Erding/München - Mit Sport beziehungsweise Fußball hat das nichts mehr zu tun: Ein 24 Jahre alter Fußballfan aus dem Landkreis Erding hat am Freitagabend im Münchner Hauptbahnhof einen 21-Jährigen heftig angegriffen.

Auch dessen gleichaltrige Begleiterin geriet ins Visier. Die Bundespolizei konnte Schlimmeres verhindern.

Wolfgang Hauner von der Bundespolizei in München berichtet, dass sich der Erdinger in einer Gruppe von rund zehn Fans des TSV 1860 München aufhielt. Die Schlachtenbummler befanden sich gegen 23.30 Uhr am Ausgang Arnulfstraße. Die Gewalt eskalierte, als sich ein Nürnberger (21) näherte, der einen Fanschal von Werder Bremen trug. Begleitet wurde er von einer 21-Jährigen, deren Shirt das Logo des Aufsteigers 1. FC Köln zierte.

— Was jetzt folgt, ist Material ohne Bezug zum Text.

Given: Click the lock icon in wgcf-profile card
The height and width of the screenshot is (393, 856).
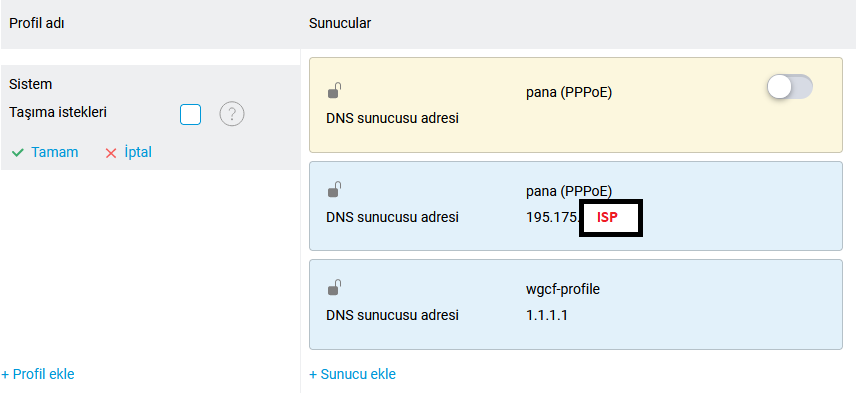Looking at the screenshot, I should click(x=335, y=288).
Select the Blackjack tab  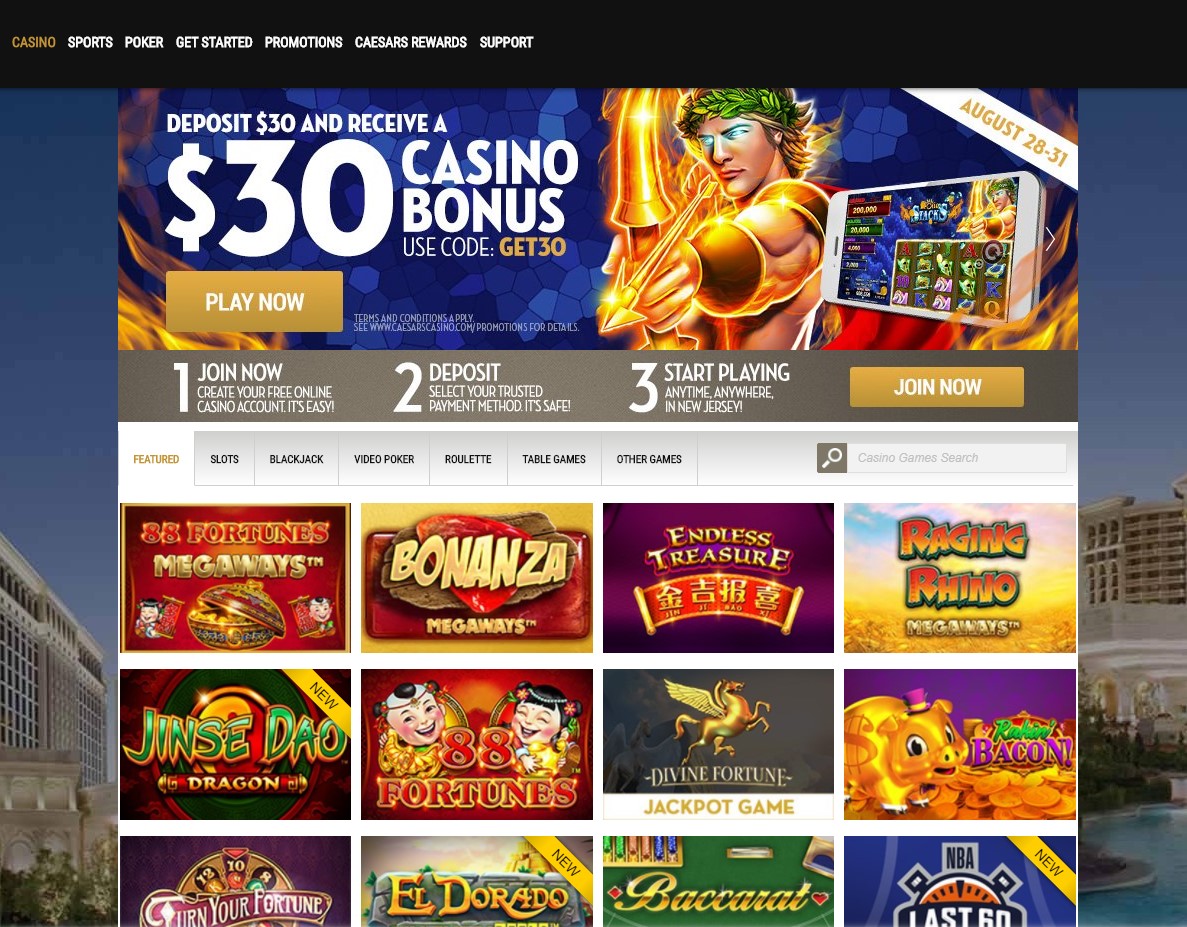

Zunächst musste sich das Pärchen Pöbeleien gefallen lassen. Plötzlich griff der Erdinger den Nürnberger an. Dies bemerkte eine Streife der Bundespolizei, die sofort einschritt. Gut, dass die Beamten einen Diensthund mit sich führten. „Schon dessen Präsenz verhinderte eine Eskalation, denn Freunde des 24-Jährigen waren drauf und dran, sich an der Prügelei zu beteiligen“, so Hauner.

Erdinger wehrte sich heftig - und musste weggetragen werden

Der Erdinger wehrte sich heftig gegen seine Festnahme. Immer wieder versuchte er, sich aus dem Polizeigriff zu winden. Schließlich musste er zur Dienststelle getragen werden. Dort wurde ein Alkoholtest vorgenommen, der einen Grund für das Ausrasten lieferte: Mit 2,3 Promille war der junge Mann sturzbetrunken.

Für ihn ist die Attacke noch nicht ausgestanden und wird ein juristisches Nachspiel haben. Nach Angaben Hauners wird wegen Körperverletzung und Widerstand gegen Vollstreckungsbeamte ermittelt. Der Bremen-Fan zog sich blutige Kratzer an beiden Armen zu. Seine Begleiterin, die vom Angreifer mit großer Wucht weggeschubst worden war, blieb unverletzt. Der Schläger wurde nach erkennungsdienstlicher Behandlung entlassen.